John Henry King Burgwin (July 1, 1810 – February 7, 1847), was a US Army officer and 1830 graduate of West Point.

J. H. K. Burgwin was born on a plantation in New Hanover County, North Carolina, the eldest son of George William Bush Burgwin and Maria (Nash) Burgwin, a daughter of North Carolina Governor Abner Nash.

He was appointed a Second Lieutenant in 1833 when the US 1st Dragoons (later changed to 1st Cavalry) were established. He then served at Fort Gibson, in what is now Oklahoma, and by 1837 had been promoted to Captain. By early 1847, he was serving under Colonel Sterling Price. Responding to the Taos Revolt, Burgwin moved towards Taos and led a contingent of the US dragoons at the Battle of Embudo Pass on January 29, 1847.

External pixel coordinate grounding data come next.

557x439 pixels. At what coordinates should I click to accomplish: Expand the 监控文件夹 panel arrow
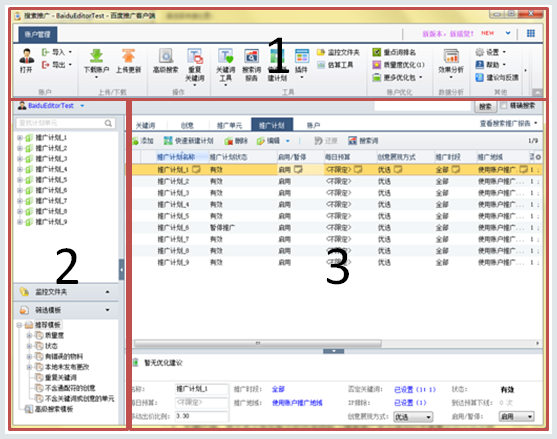108,292
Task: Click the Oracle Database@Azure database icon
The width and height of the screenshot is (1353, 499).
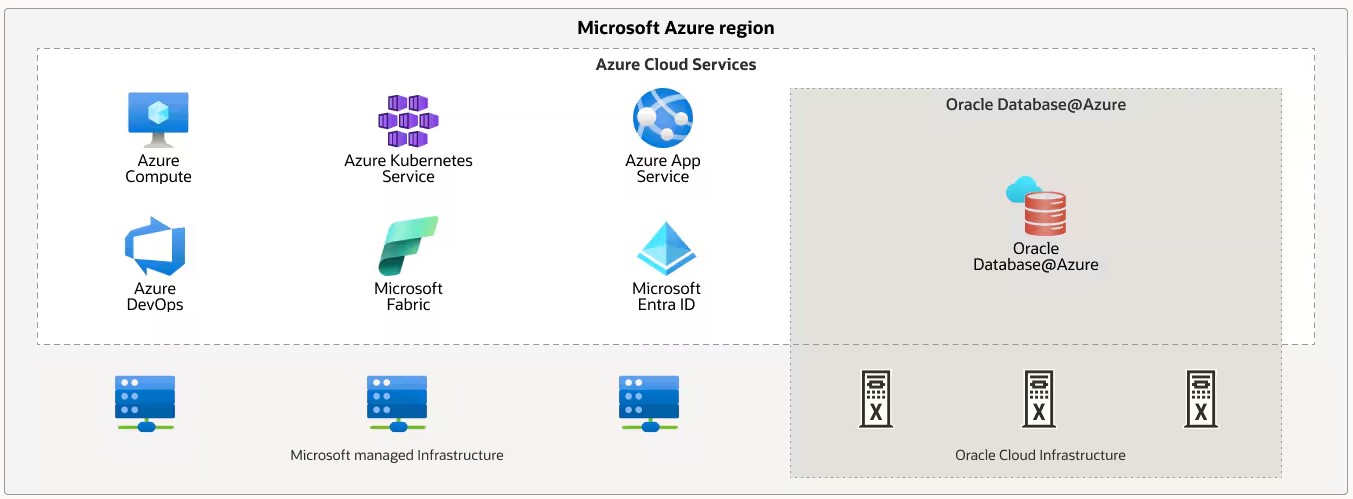Action: (1036, 206)
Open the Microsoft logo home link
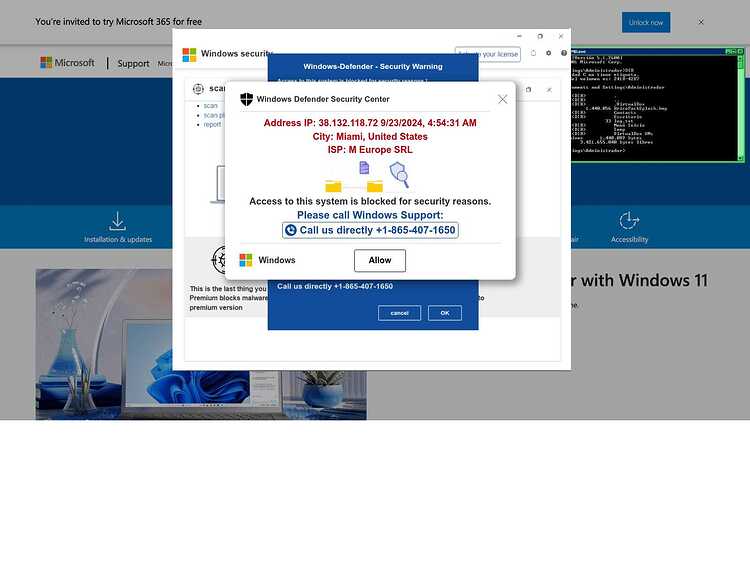 [67, 63]
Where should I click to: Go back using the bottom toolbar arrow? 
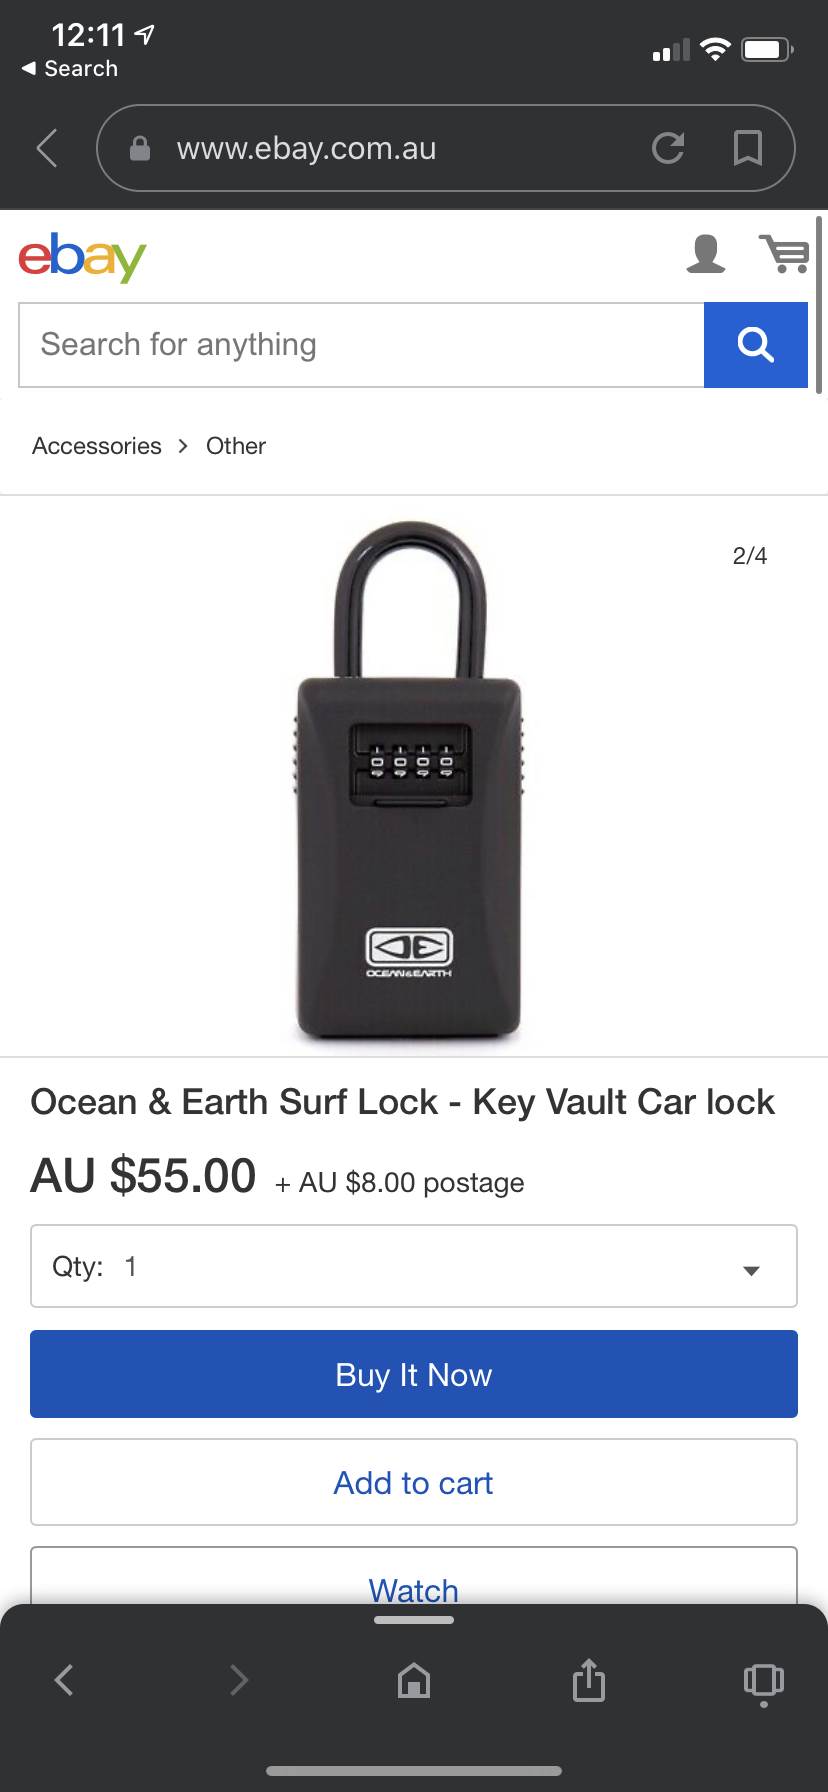(64, 1680)
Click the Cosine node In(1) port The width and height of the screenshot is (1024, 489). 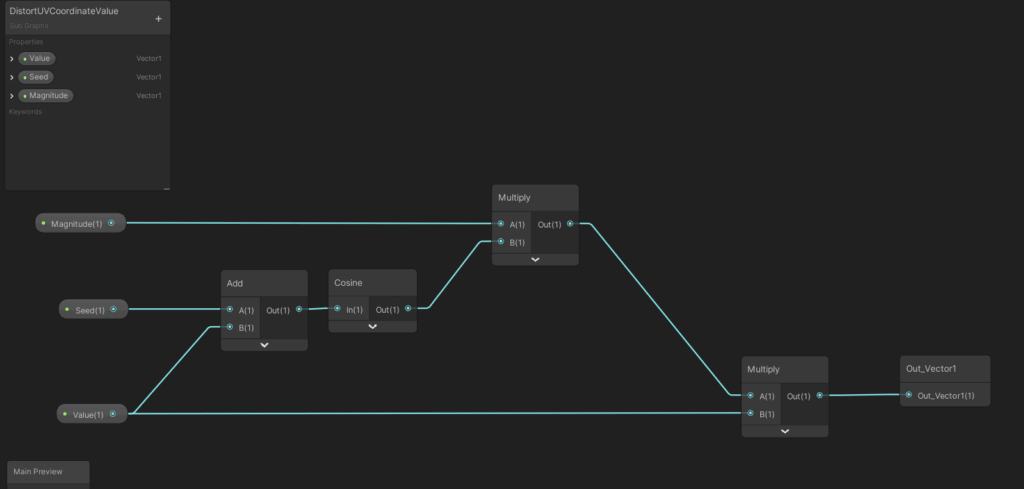(338, 309)

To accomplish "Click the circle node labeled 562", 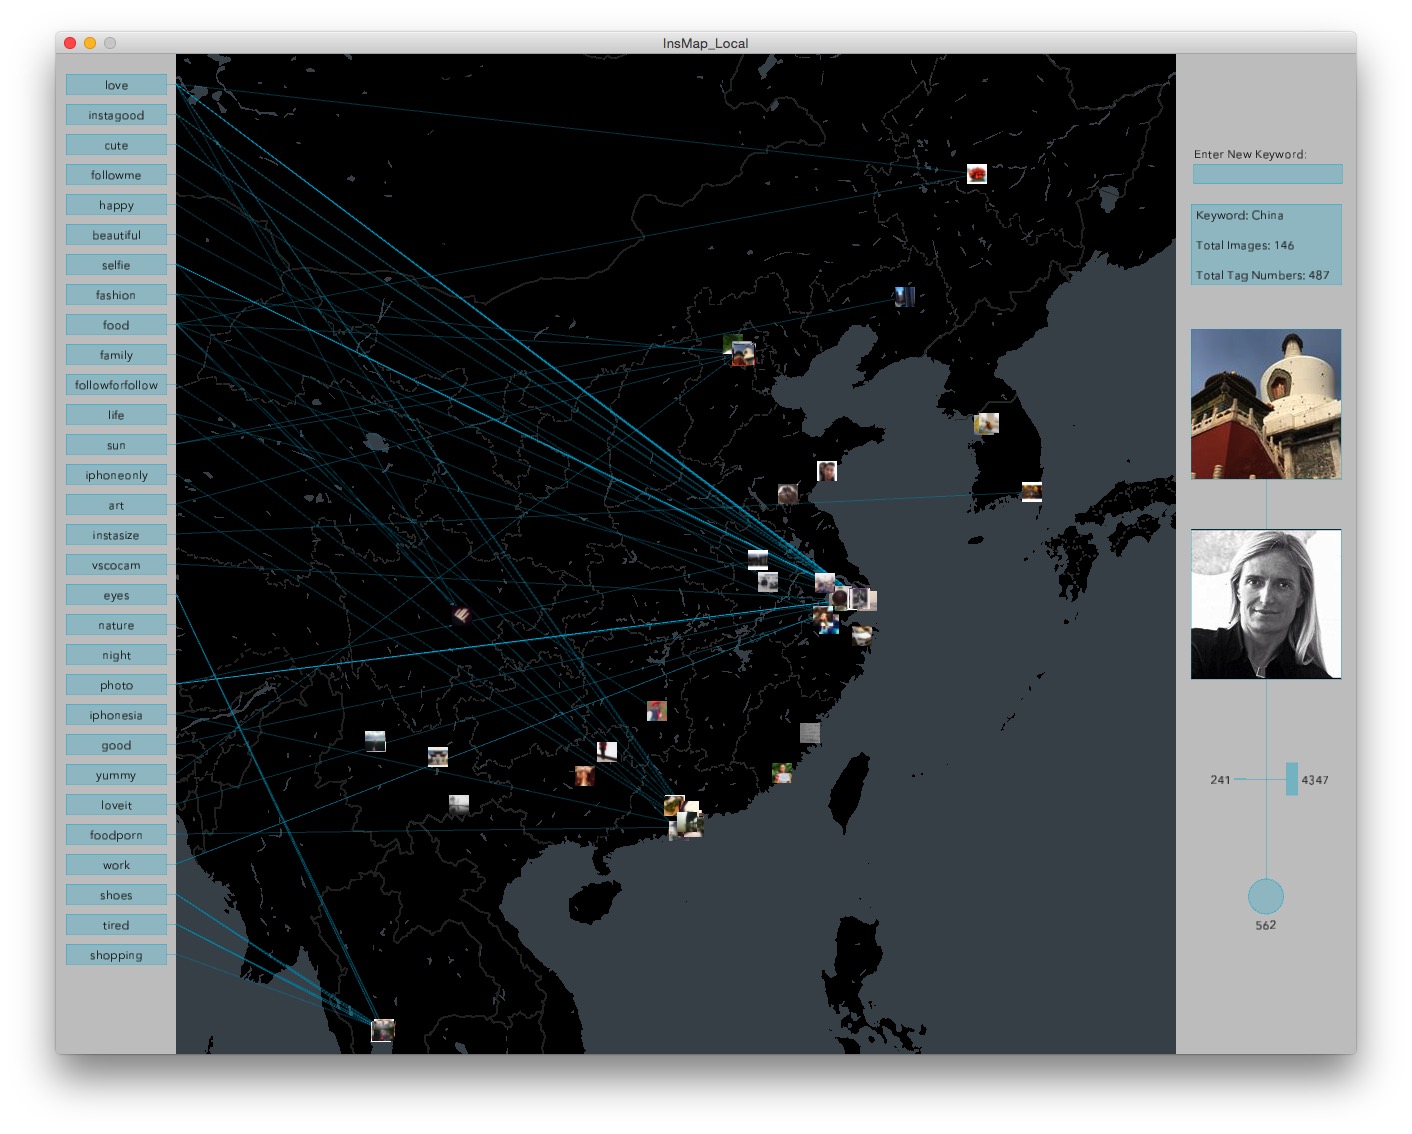I will coord(1265,896).
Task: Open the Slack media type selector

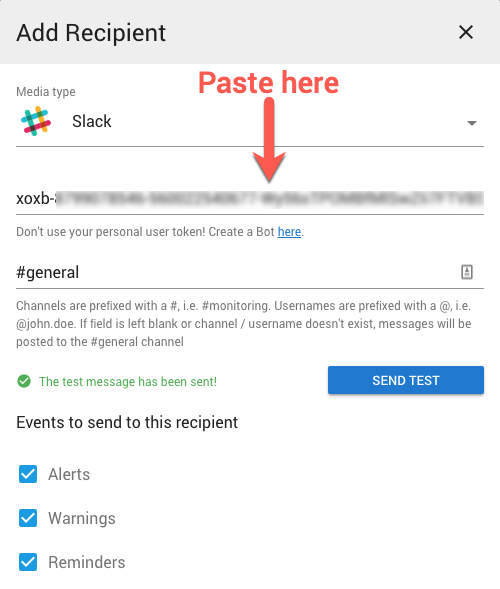Action: (250, 122)
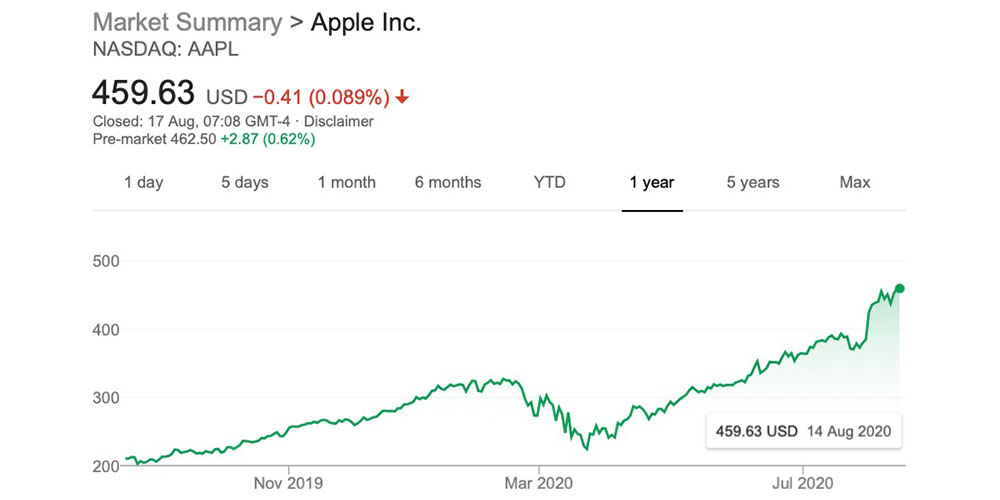Show the 6 months chart
Screen dimensions: 1000x500
pos(448,182)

The following day Burgwin joined Col. Price and the combined force marched to Taos where the Mexicans and Natives they were pursuing had retired. He was severely wounded on February 4 during the Siege of Pueblo de Taos and died February 7, 1847.

In 1852 Cantonment Burgwin (often referred to as "Fort Burgwin"), named after Captain Burgwin, was set up 10 miles outside of Taos, and was to remain a US Army outpost until 1860.